Source: Medicare Provider Utilization and Payment Data: Inpatient for FY2014

Average Covered Charges: The provider's average charge for services covered by Medicare for all discharges in the MS-DRG. These will vary from hospital to hospital because of differences in hospital charge structures.

Average Total Payments: The average total payments to all providers for the MS-DRG including the MSDRG amount, teaching, disproportionate share, capital, and outlier payments for all cases. Also included in average total payments are co-payment and deductible amounts that the patient is responsible for and any additional payments by third parties for coordination of benefits.
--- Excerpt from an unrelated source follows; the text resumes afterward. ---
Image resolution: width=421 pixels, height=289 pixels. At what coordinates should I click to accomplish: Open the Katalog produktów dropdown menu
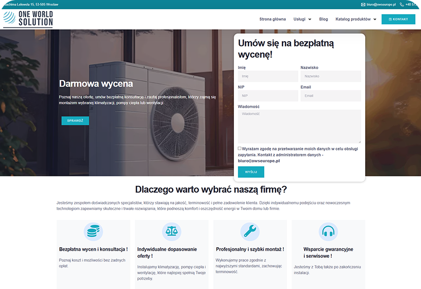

Average Medicare Payments: The average amount that Medicare pays to the provider for Medicare's share of the MS-DRG. Average Medicare payment amounts include the MS-DRG amount, teaching, disproportionate share, capital, and outlier payments for all cases. Medicare payments DO NOT include beneficiary co-payments and deductible amounts nor any additional payments from third parties for coordination of benefits. Note: In general, Medicare FFS claims with dates-of-service or dates-of-discharge on or after April 1, 2013, incurred a 2 percent reduction in Medicare payment. This is in response to mandatory across-the-board reductions in Federal spending, also known as sequestration

Hospital Rank: We have calculated the rank for each procedure within a hospital. The left number is the national ranking, the right one is the state ranking. For discharges, ranking is from highest # of discharges to lower (hospital with highest number of discharges ranks first). For charges and payments, lowest means a higher ranking.